General Shen Qiang leaned forward, his scar glowing pale in the lantern light. His voice was low, but it cut through the chaos. "Enough of the cup. Let him pour into my hand."

The hall gasped, the laughter faltering into silence.

Wen Jiayi smiled faintly, so faintly it could have been mistaken for kindness, his lashes lowering again as though he had already imagined it. His beauty was sharper than cruelty in that moment, the kind of beauty that made courtesans cover their faces, ashamed to be seen watching him.

But Madam Zhao did not falter. She snapped her fan open and hid her mouth behind it. Her laughter was velvet soaked in wine. "The jewel does not yet pour for men of war. He pours only for the House. To taste him now would be to spoil the next night."

The nobles groaned, ministers shouted, a prince stamped his foot like a child denied, but the fan stayed lifted, and her smile was law.

Shen Qiang leaned back again, iron in his silence, his cup still full, his gaze unmovable. Wen Jiayi raised his own cup and drank slowly, his eyes not leaving the boy veiled in white.

Below, the courtesans began to move again, faster now, as if to drown their frustration in more vulgarity. A girl climbed onto a table, spread her thighs, and let grapes be poured into her mouth, only to spit them into the lips of the man who kissed her. A boy bent over a cushion, his back inked with false sutras, while two nobles laughed and pulled him open. Wine spilled across silk, and courtesans dropped to their knees to lap it up with painted mouths. The sound of flesh striking flesh grew louder, competing with the guzheng strings plucked in frantic rhythm.

Madam Zhao lowered her fan and spoke again, her voice cutting through the storm. "You may spill wine. You may spill seed. But tonight you will not spill him. He is not yours yet. He is still mine."

The attendants stepped forward and drew the veil back across the dais. The jewel vanished behind white gauze once more. Only the faint outline of his figure remained, blurred like a memory already fading.

The hall moaned as one. Some cursed. Some laughed. Some clapped their hands as though the denial itself was part of the pleasure. A prince collapsed into his cushions, his courtesan wrapping her thighs around him as he groaned that he would pay a thousand taels just to kiss the boy's feet. A minister threw his cup against the wall, shattering it, only to be soothed by a courtesan who pressed her breasts against his face until he wept again.

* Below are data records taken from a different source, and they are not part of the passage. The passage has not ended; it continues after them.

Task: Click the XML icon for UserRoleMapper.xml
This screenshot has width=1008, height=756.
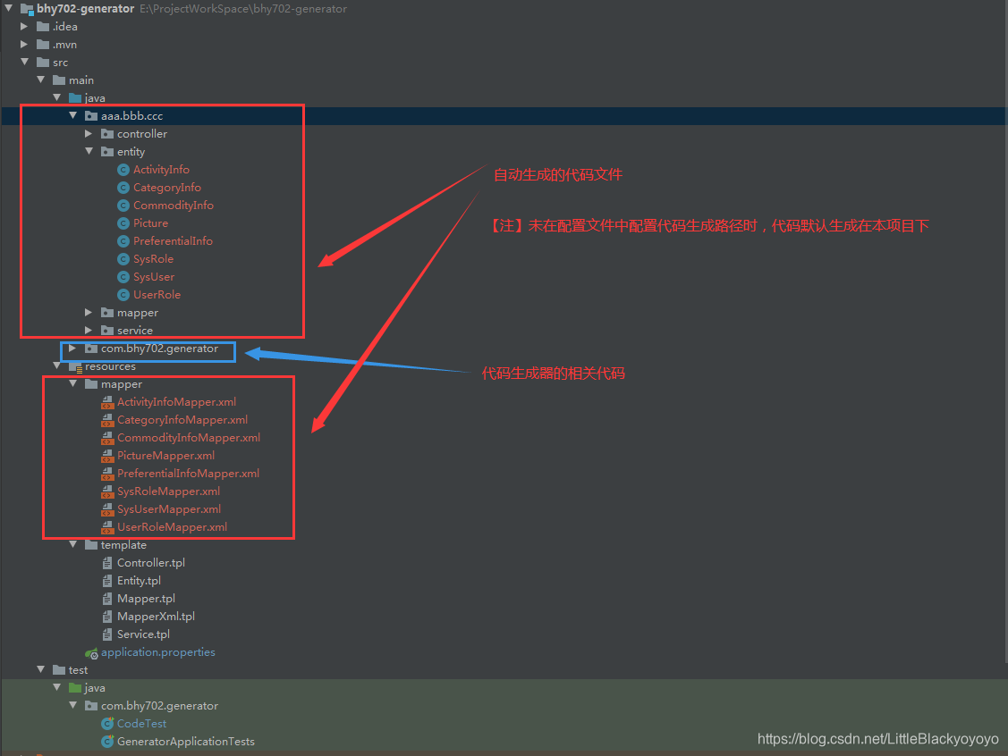Action: [x=107, y=527]
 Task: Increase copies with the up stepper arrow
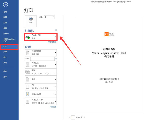pyautogui.click(x=53, y=16)
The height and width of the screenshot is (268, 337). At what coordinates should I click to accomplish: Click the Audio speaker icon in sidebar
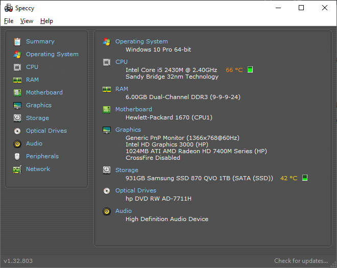click(x=17, y=143)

The music swelled. The house moved like a body convulsing. Moans echoed against lacquer, mixing with laughter, with curses, with the chanting of the word jewel until it was no longer a name but a liturgy.

Above it all, in the balcony, the three generals sat. Ma Jin roared with laughter, his courtesan squirming in his lap, his hand greasy with meat and wine. Shen Qiang was still, his gaze fixed on the veiled dais, his scar pale as bone. Wen Jiayi was silent too, his face as beautiful as the jewel himself, his hunger more dangerous for being quiet. The hibiscus gauze swayed faintly, as though the boy behind it had breathed too deeply.

Madam Zhao snapped her fan shut with a crack. "Tomorrow," she said. "Tomorrow you will beg me for him."

The crowd howled, vulgar and broken, their lust spilling into laughter and copulation as though they had been cursed to desire forever. The lanterns flickered, the incense burned lower, and the night collapsed into itself.

The jewel had been seen.

And nothing in the city would be clean again.